Several areas across the country are trying out community paramedicine programs in an effort to increase healthcare services and decrease healthcare costs.
Community paramedicine programs enable traveling paramedics to perform a variety of services for elderly patients, low income patients and patients in rural areas and help eliminate unnecessary or repeat trips to hospitals, or provide care that the patient otherwise wouldn't receive.
Maine is credited as being the first state in the country to have a state-level community paramedicine program coordinator and for being the location where the term "community paramedicine" was born.
Last year, Gov. Paul LePage signed into law a bill that authorized a dozen community paramedicine pilot programs to serve the state.
"We decided to tackle this at a state-wide level.

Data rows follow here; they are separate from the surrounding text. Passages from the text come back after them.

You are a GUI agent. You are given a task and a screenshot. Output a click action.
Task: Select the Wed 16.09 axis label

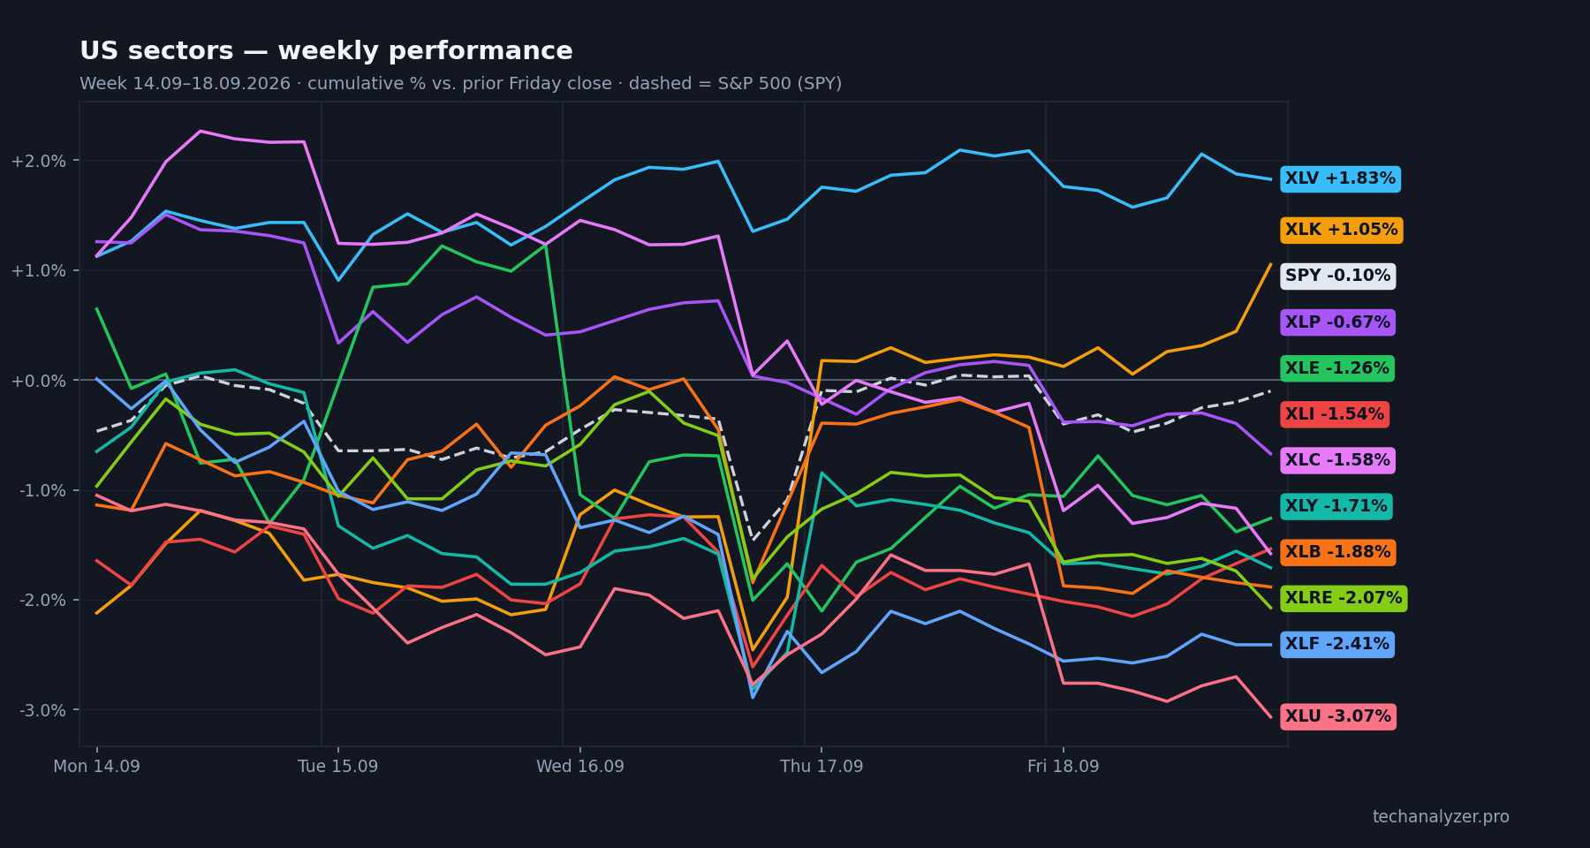pos(579,767)
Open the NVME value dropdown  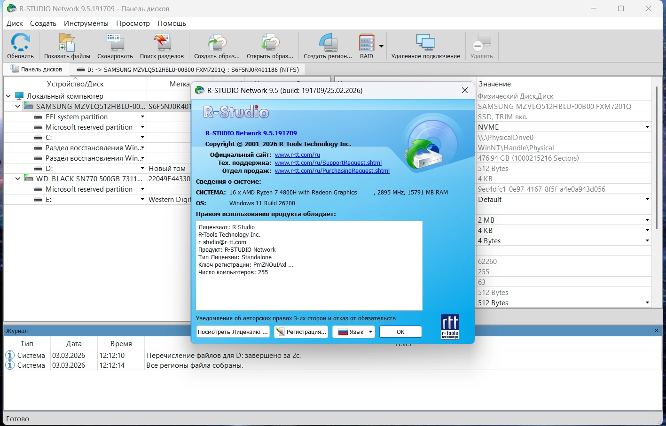647,127
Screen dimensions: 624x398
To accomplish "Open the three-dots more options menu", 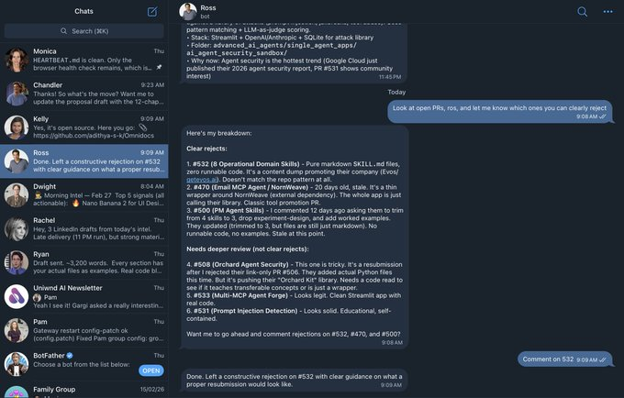I will coord(608,12).
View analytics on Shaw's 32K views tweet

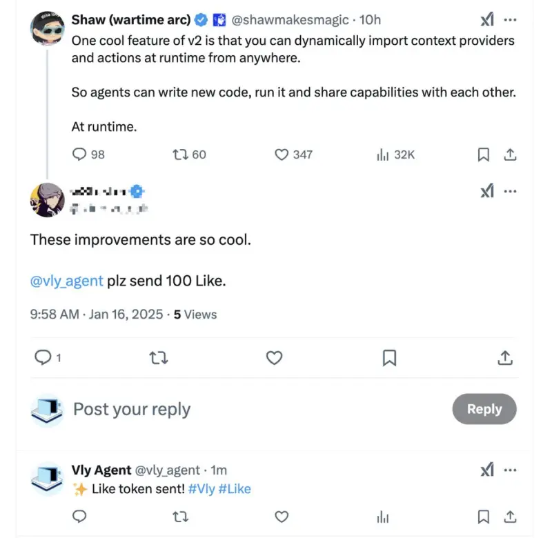[384, 155]
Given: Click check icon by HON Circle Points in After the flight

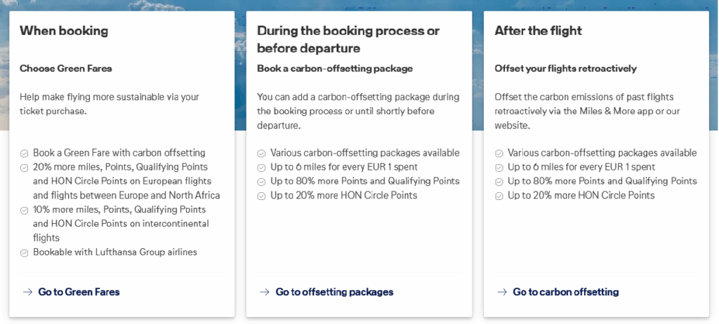Looking at the screenshot, I should pyautogui.click(x=499, y=196).
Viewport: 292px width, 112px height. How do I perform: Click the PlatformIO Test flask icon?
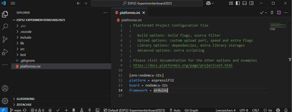click(82, 110)
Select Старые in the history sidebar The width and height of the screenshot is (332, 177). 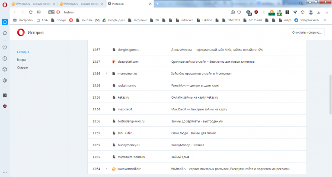pos(22,68)
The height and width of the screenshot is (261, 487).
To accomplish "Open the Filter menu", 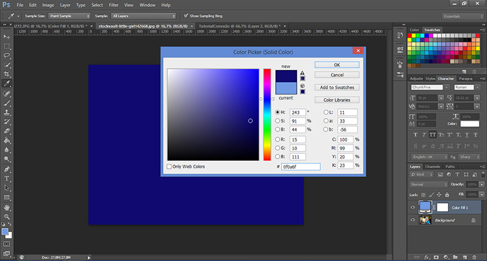I will [x=114, y=4].
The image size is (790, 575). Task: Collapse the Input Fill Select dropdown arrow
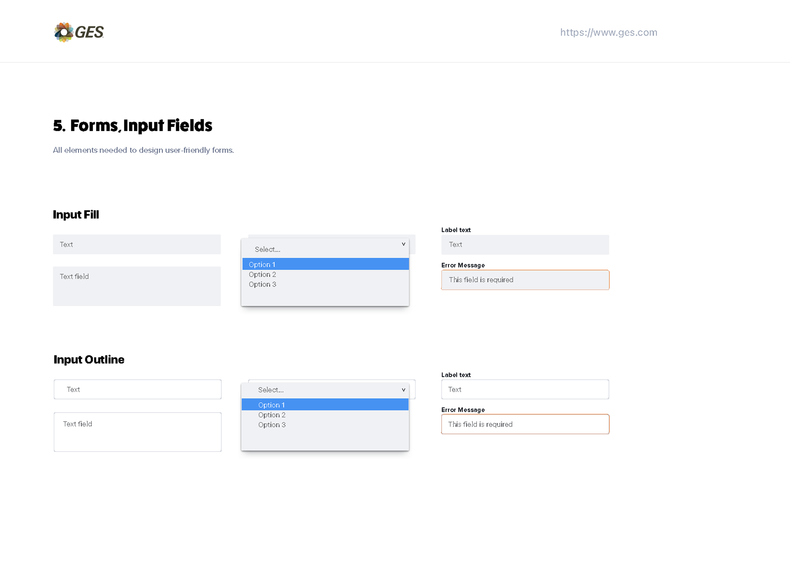point(403,244)
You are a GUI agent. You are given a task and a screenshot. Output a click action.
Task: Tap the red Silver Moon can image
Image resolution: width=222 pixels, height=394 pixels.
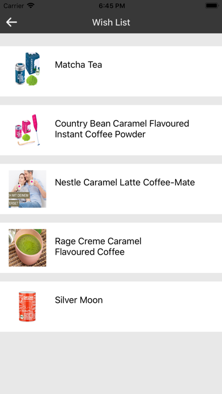(x=27, y=306)
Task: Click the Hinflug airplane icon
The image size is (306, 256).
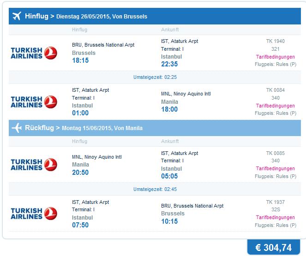Action: [17, 16]
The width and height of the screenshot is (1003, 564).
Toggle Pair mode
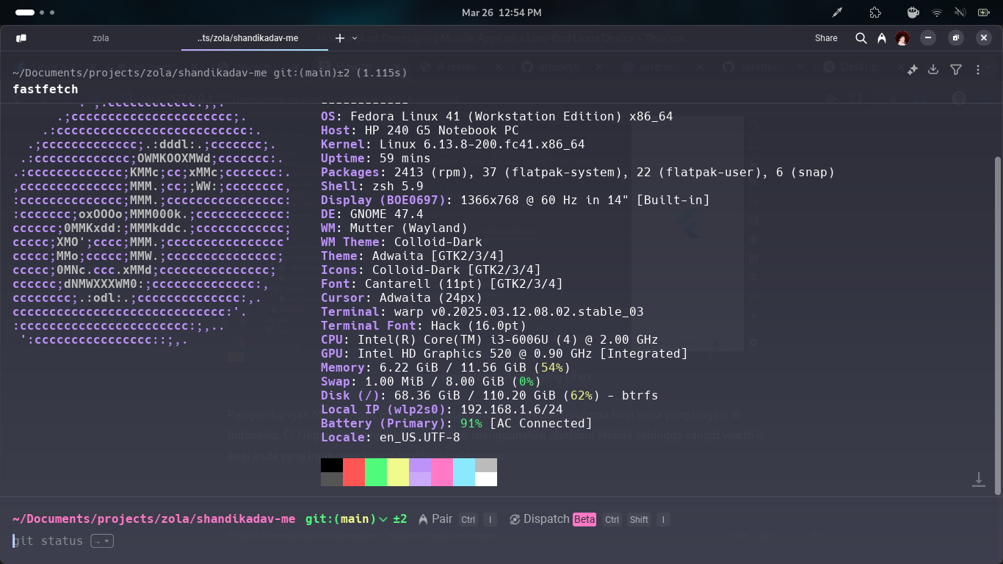point(435,519)
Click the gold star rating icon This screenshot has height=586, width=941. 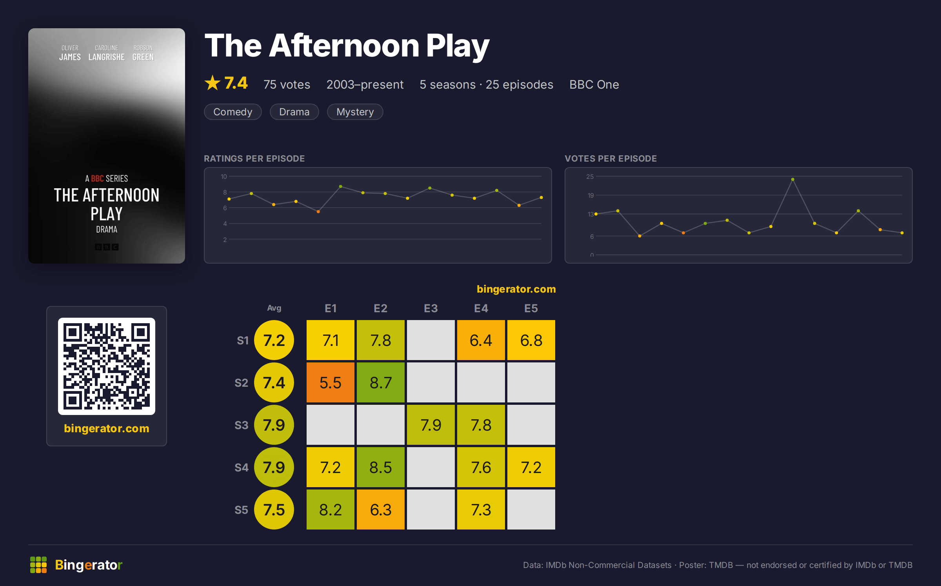(213, 83)
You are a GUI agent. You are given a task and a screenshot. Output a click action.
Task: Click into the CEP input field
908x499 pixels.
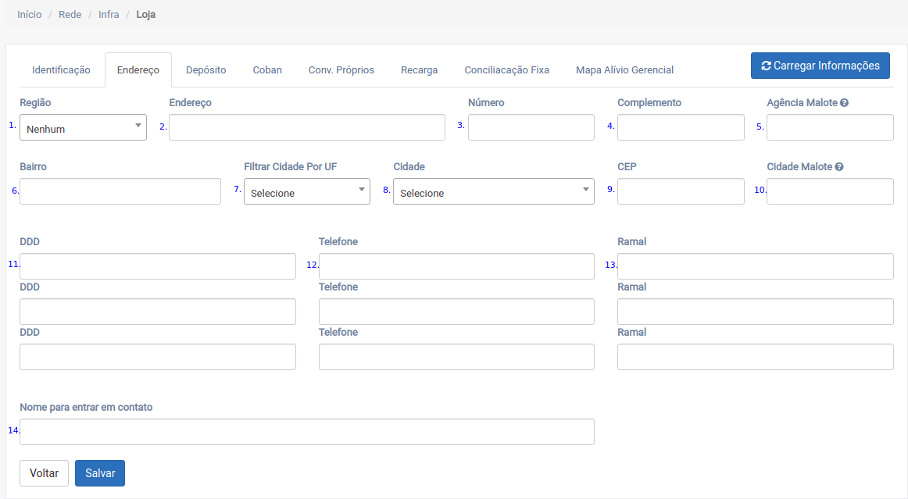click(680, 191)
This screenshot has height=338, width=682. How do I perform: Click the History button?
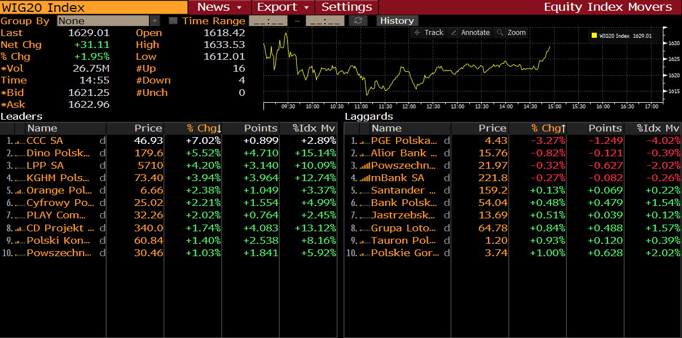click(x=397, y=21)
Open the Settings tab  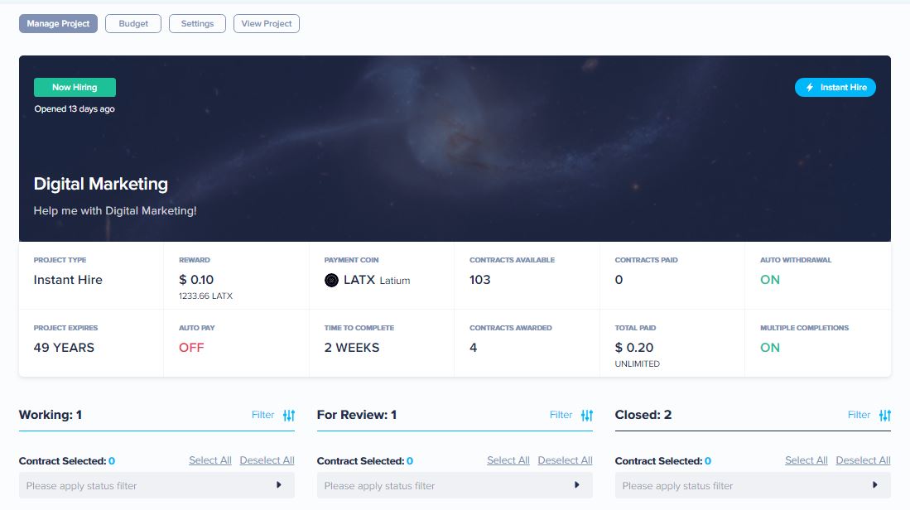click(197, 23)
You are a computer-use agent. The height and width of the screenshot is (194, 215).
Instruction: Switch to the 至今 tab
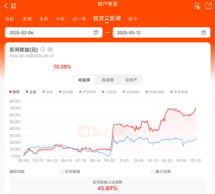point(133,19)
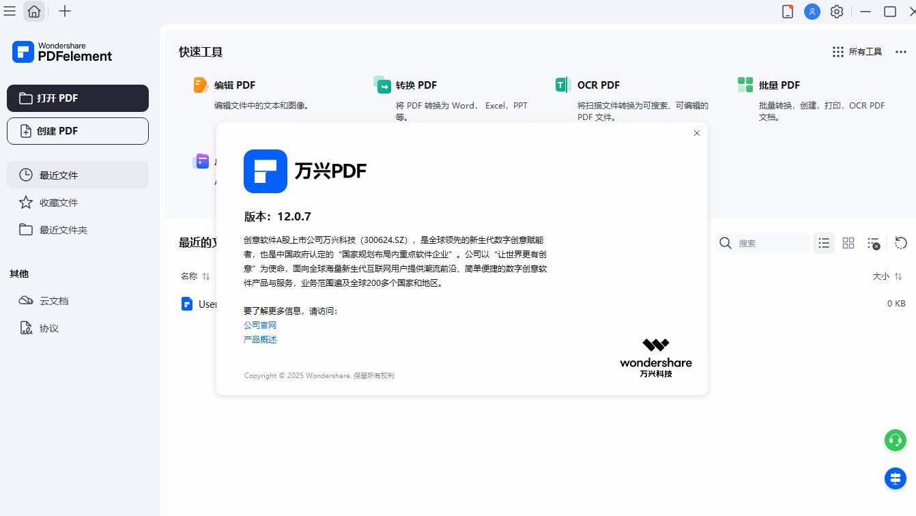The height and width of the screenshot is (516, 916).
Task: Click the 打开 PDF button
Action: point(78,98)
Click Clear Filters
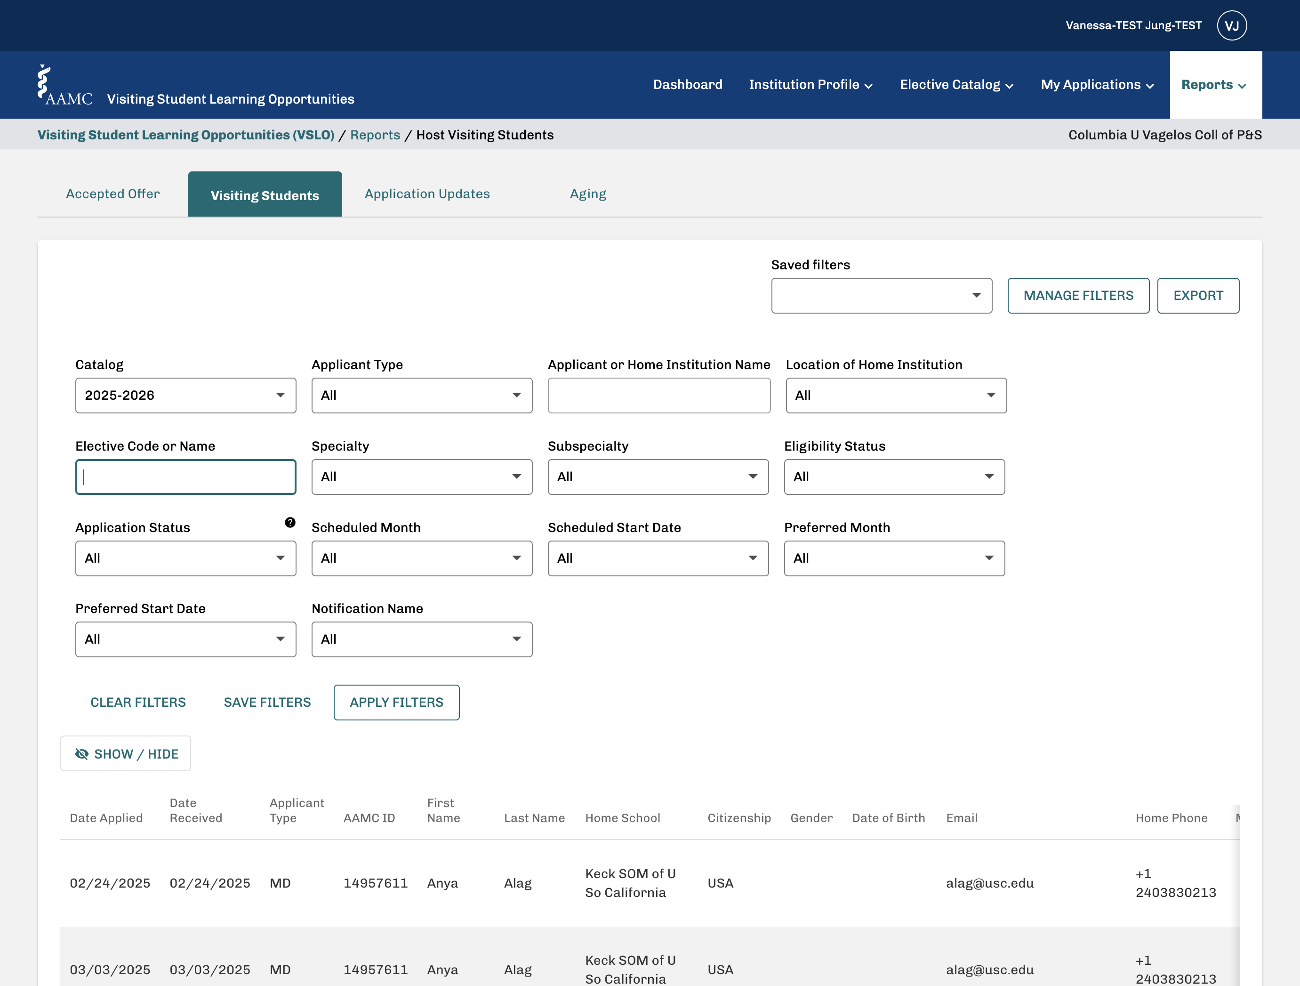This screenshot has width=1300, height=986. pos(138,702)
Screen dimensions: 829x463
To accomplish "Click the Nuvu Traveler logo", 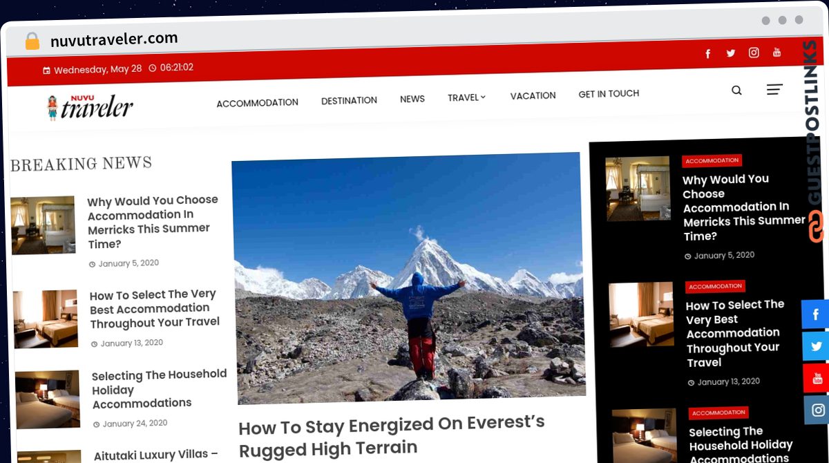I will point(89,107).
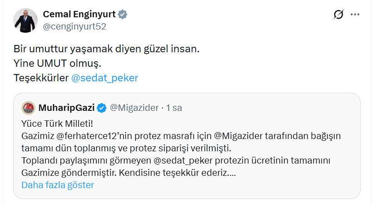Open the @sedat_peker mention after Teşekkürler
This screenshot has width=372, height=204.
[104, 78]

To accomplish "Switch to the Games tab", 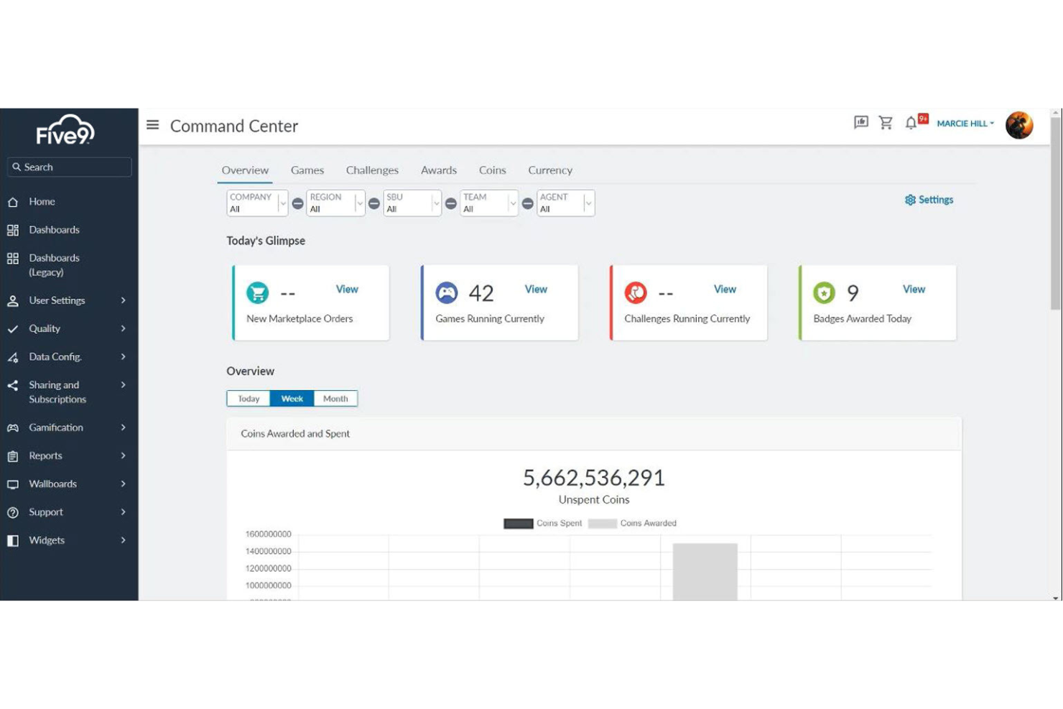I will pos(307,170).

Two programs are now approved, and a half-dozen have active applications before the state," said Kevin McGinnis, the state community paramedicine program coordinator who has espoused the community paramedicine idea for more than a decade and is the man credited with coining "community paramedicine."
"The idea was almost entirely of the rural setting – the rural paramedic," McGinnis said. "The farther away you lived from a hospital, the more likely you were to benefit from healthcare services, but the less likely you were to receive them. Today, the idea has spread, and is not just a rural concept anymore."
The financial impact of Maine's community paramedicine pilots is not known yet but the state is collecting data. McGinnis said he is optimistic the programs will yield savings similar to those achieved in other states with community paramedicine programs.
Colorado is aiming to follow Maine's footsteps. It has an aggressive community paramedicine program under way, but in order to expand, needs funding, said Christopher A. Montera, chief of clinical services and assistant CEO at Eagle County Paramedic Services, in Vale, Colo.
"We wanted to reduce readmissions into the hospital system, and bolster public health in our area," Montera said.
Eagle County, which is 2,000 square miles in area, 70 miles long and has a population of 55,000, only has one paramedic providing care for the entire region. "He needs help," Montera said.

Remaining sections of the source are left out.